The presence of hemodynamic failure (such as fetal hydrops) is an indication for the transplacental treatment even in low degree AV-block. On the other hand, the indication of fetal distress may urge obstetricians to perform cesarean delieveries. Treatment options depend on fetal heart rate, the presence of cardiac defects or fetal hydrops [1,2,3,4,5]. The prognosis is usually much better when cardiac rhythm is reversed in utero [6]. The degree of prematurity also worsens the outcome for the newborn [5, 6]. The FHR sinusoidal pattern observed on the FHR tracing in the first case report reflects the loss of non-linearity in cardiac function, i.e. all cardiointervals became equal. The reason of the irregularity is mostly determined by a failed autonomic control in distressed, anemic or malformed fetuses [10]. A blood test performed after birth confirmed that the baby was indeed anemic.
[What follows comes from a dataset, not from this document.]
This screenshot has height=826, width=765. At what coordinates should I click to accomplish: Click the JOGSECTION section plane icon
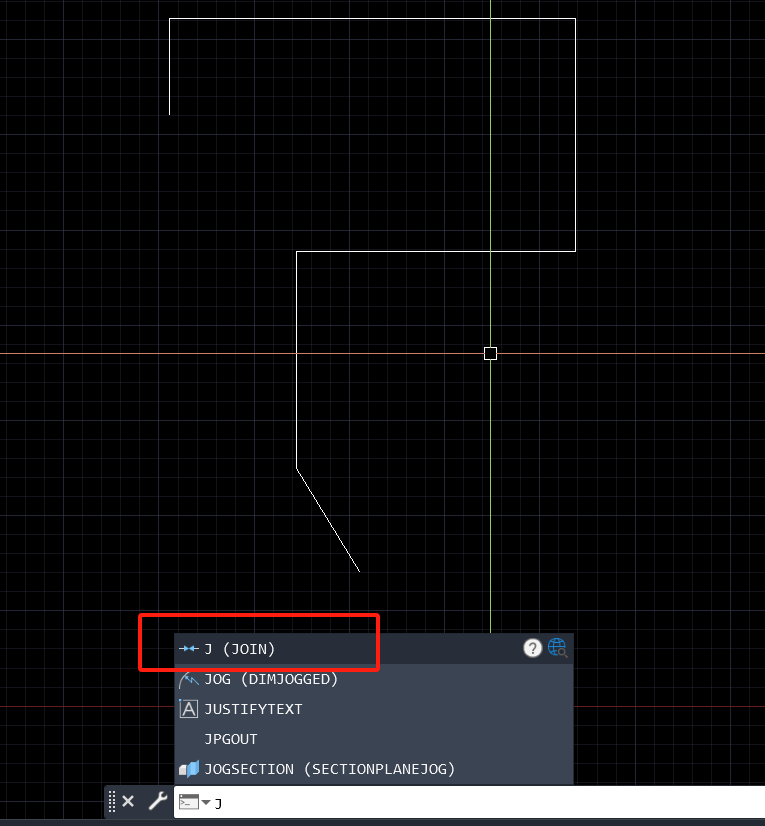pos(188,769)
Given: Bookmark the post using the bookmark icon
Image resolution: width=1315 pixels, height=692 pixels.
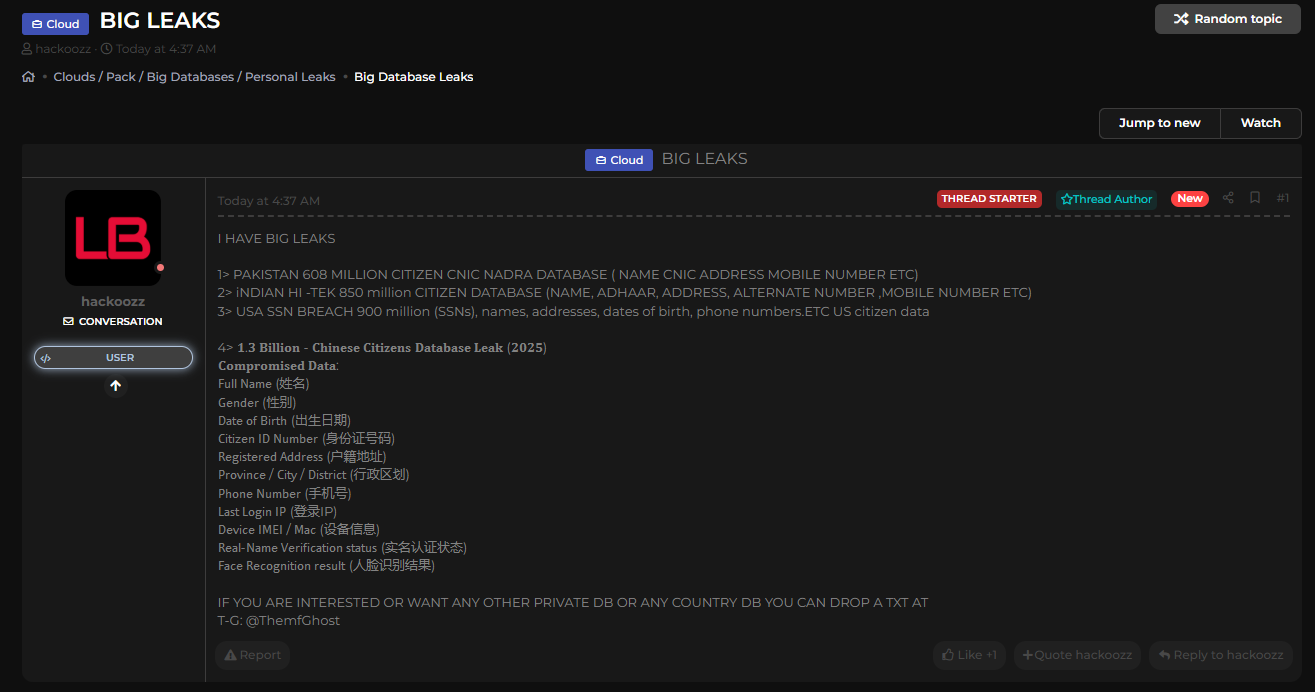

Previous studies exploring the clinical use of NI-FECG have shown that NI-FECG may provide additional criteria for the diagnosis of fetal distress such as the length of QT interval for diagnosing the long QT syndrome [18]. The NI-FECG has also been used for measuring ST segment changes which can support hypoxia detection during delivery [13, 19]. To date, the commercially FDA/CE marked NI-FECG devices (Monica AN24 (Monica Healthcare, Nottingham, UK) and the Meridian M100/M1000 monitors from MindChild Medical (North Andover, MA) provide accurate FHR measurement. The QT interval length, ST segment changes and detection of specific events such as AV blocks are not readily available on the existing monitors and require further research and clinical validation.

Conclusions

The presented case reports demonstrate that the NI-FECG has the potential to be used as a supplementary method for the diagnosis of FA. Specifically, we presented two retrospective studies demonstrating the possible usage of the NI-FECG for diagnosing AV block through the analysis of the beat to beat interval obtained by the NI-FECG. In one case the block persisted after birth and in the other case, it disappeared shortly after delivery. Early identification of heart defects using the information provided by the NI-FECG could lead to better management of fetuses and of the newborns.